-- What you need to do --
**A)** In the records, please rewrite everything from "For every named" down to "View Functions (307, 712)", putting "image" in place of "screenshot" and keeping everything else the same.
**B)** Extend the passage on the functor QUANT from GENHYP to QUASILOCALALG, picking up after its final sentence.

-- Extract to read --
= = = = =

Now we assign to any morphism in GENHYP a morphism between quasi-local algebras in QUASILOCALALG: consider a morphism $\iota :\left(M,{G}^{+},{G}^{-}\right)\to \left(N,{\tilde {G}}^{+},{\tilde {G}}^{-}\right)$ in GENHYP. Let I₁, I₂ denote the index sets associated to M, N respectively. We define a map φ : I₁ → I₂ by M → N and O₁ → ι(O₁) if O₁ ≠ M. Since ι is an embedding such that ι(M) ⊂ N is causally compatible, the map φ is monotonic and preserves causal independence. Therefore, (φ, Φ) with Φ = CCR◦SYMPL(ι) is the required morphism. To be precise we have the following result.

Theorem 6.10. The assignment $\left(M,{G}^{+},{G}^{-}\right)\to \left({\mathcal{U}}_{M},{\left\{{\mathcal{U}}_{O}\right\}}_{O\in I}\right)$ and ι → (φ, Φ) yields a functor QUANT from GENHYP to QUASILOCALALG.

= = = = =

-- Listing --

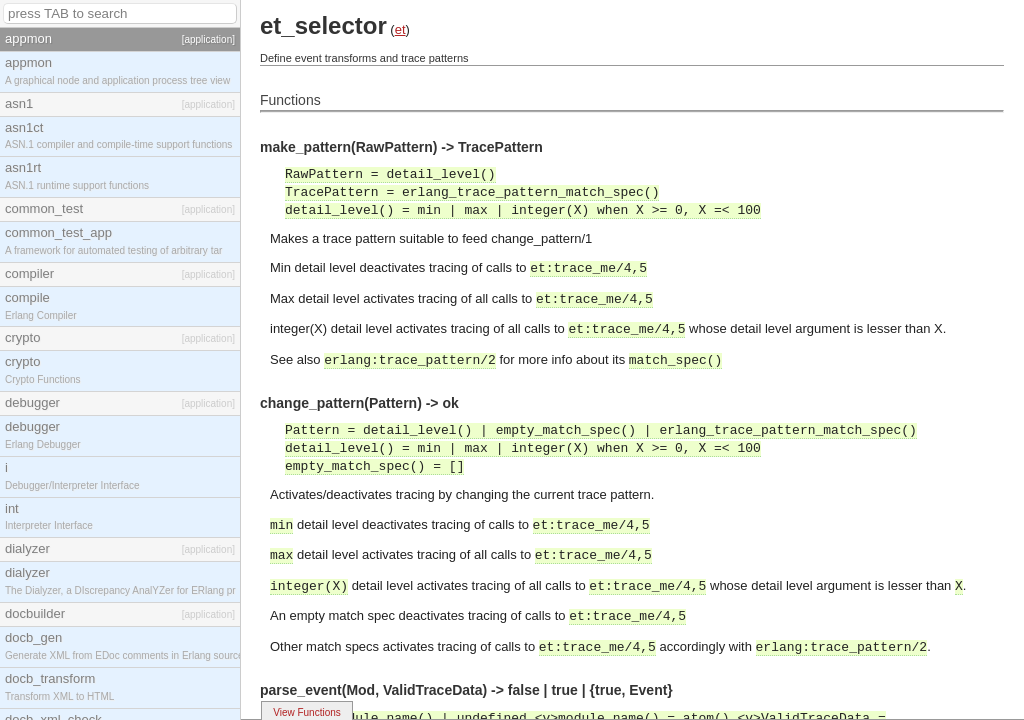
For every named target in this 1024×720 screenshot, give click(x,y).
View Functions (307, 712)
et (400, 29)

= = = = =

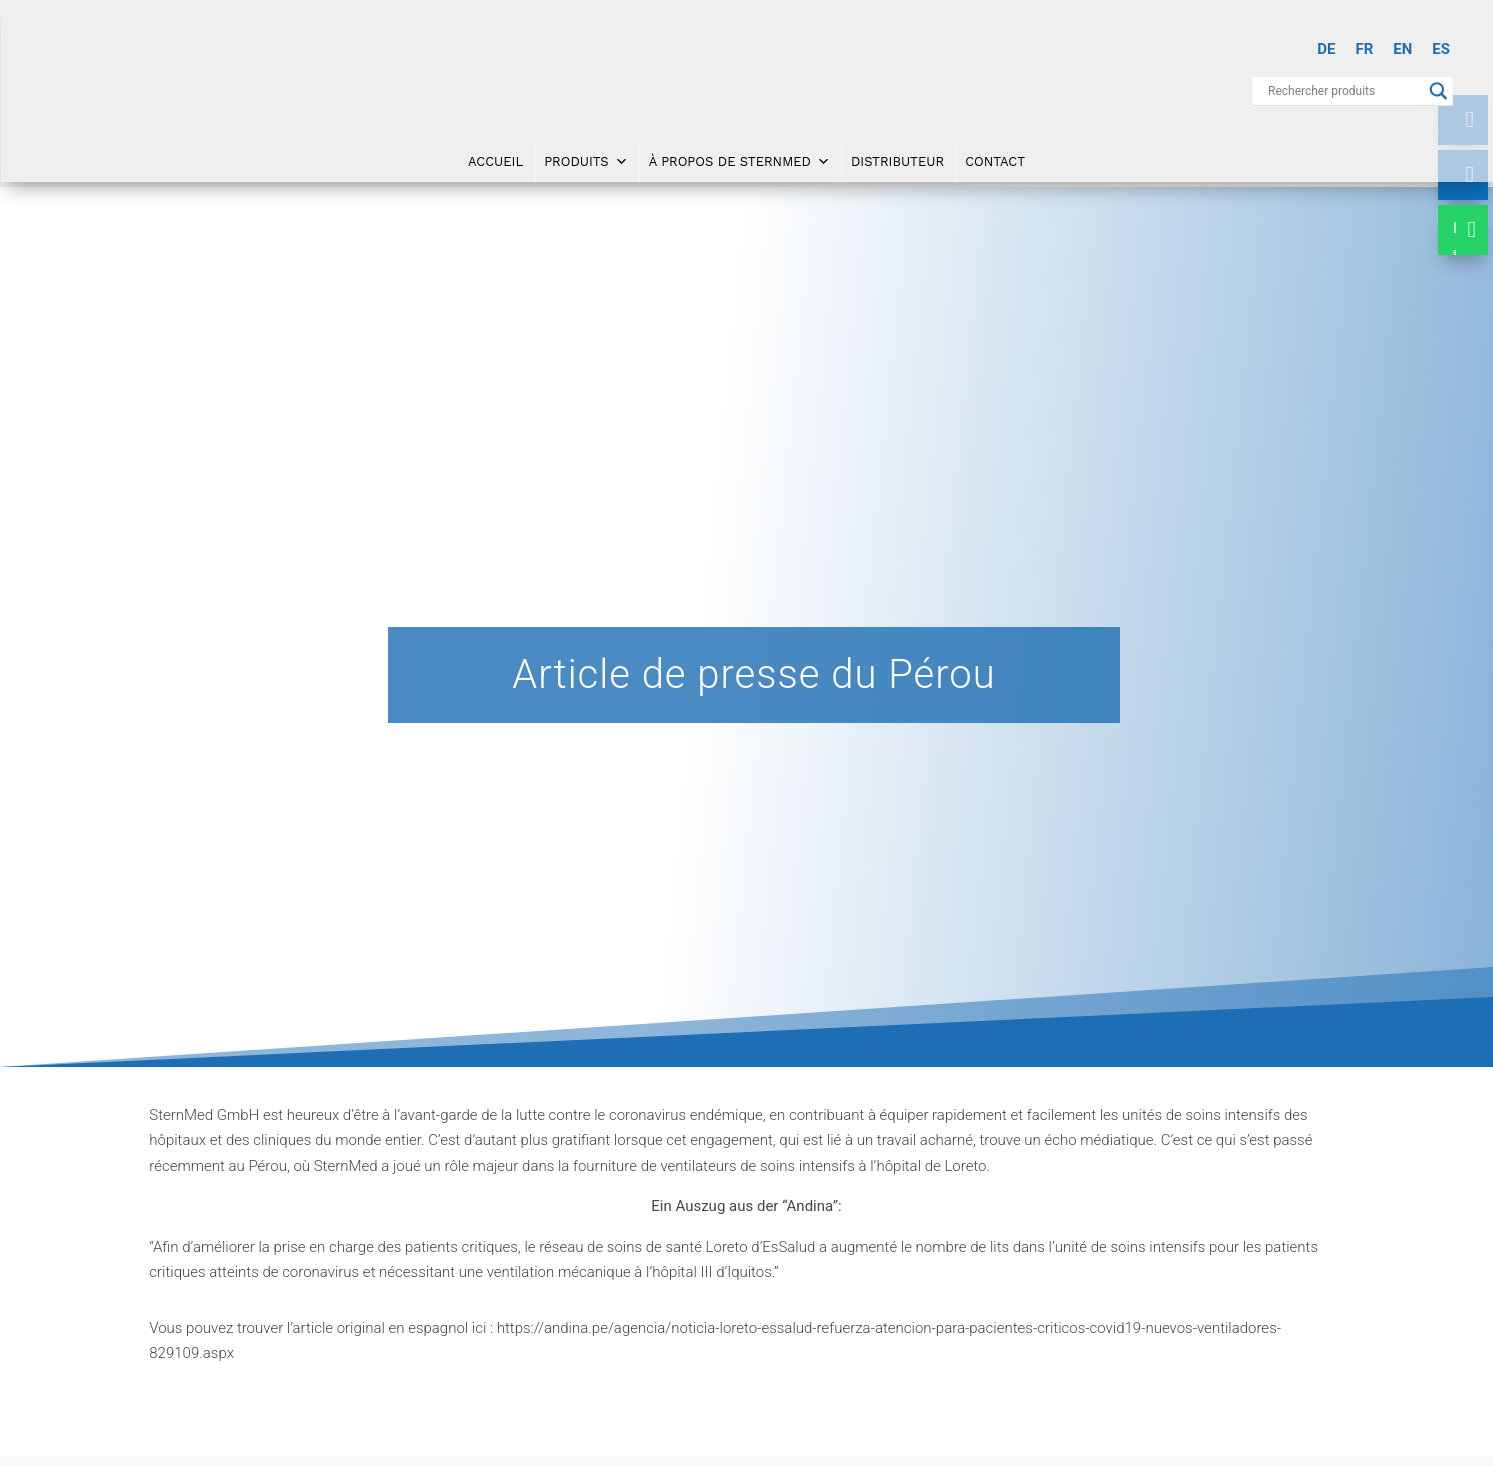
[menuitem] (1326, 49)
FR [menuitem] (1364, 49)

= = = = =

-- Responses to the exercise --
**A)**
For every named target in this 1024×720 image, give click(x,y).
View Functions (307, 712)

**B)**
Proof. A detailed proof can be found in [3, lemma 4.4.10, theorem 4.4.11 and lemma 4.4.13]. □

Remark 6.11. In the low regularity setting the proof above requires one to consider elements $\phi \in {H}_{\mathrm{comp}}^{1}\left(O\right)$ rather than $\phi \in \mathcal{D}\left(O\right)$ in lemma 4.4.10 and the low regularity quotient ${H}_{\mathrm{comp}}^{1}\left(M\right)/\mathrm{ker}\left(G\right)$ instead of $\mathcal{D}\left(M\right)/\mathrm{ker}\left(G\right)$ with C^1,1 causality theory in lemma 4.4.13 in [3].

In this subsection we show that the functor QUANT given by theorem 6.10 satisfies the Haag–Kastler axioms.

Theorem 6.12. The functor QUANT : GENHYP → QUASILOCALALG satisfies the Haag–Kastler axioms, i.e., for every object (M, G⁺, G⁻) in GENHYP the corresponding quasi-local C*-algebra $\left({\mathcal{U}}_{M},{\left\{{\mathcal{U}}_{\mathcal{O}}\right\}}_{\mathcal{O}\in I}\right)$ satisfies:

• (a)  
  If O₁ ⊂ O₂ then ${\mathcal{U}}_{{\mathcal{O}}_{1}}\subset {\mathcal{U}}_{{O}_{2}}$ for all O₁, O₂ ∈ I.
• (b)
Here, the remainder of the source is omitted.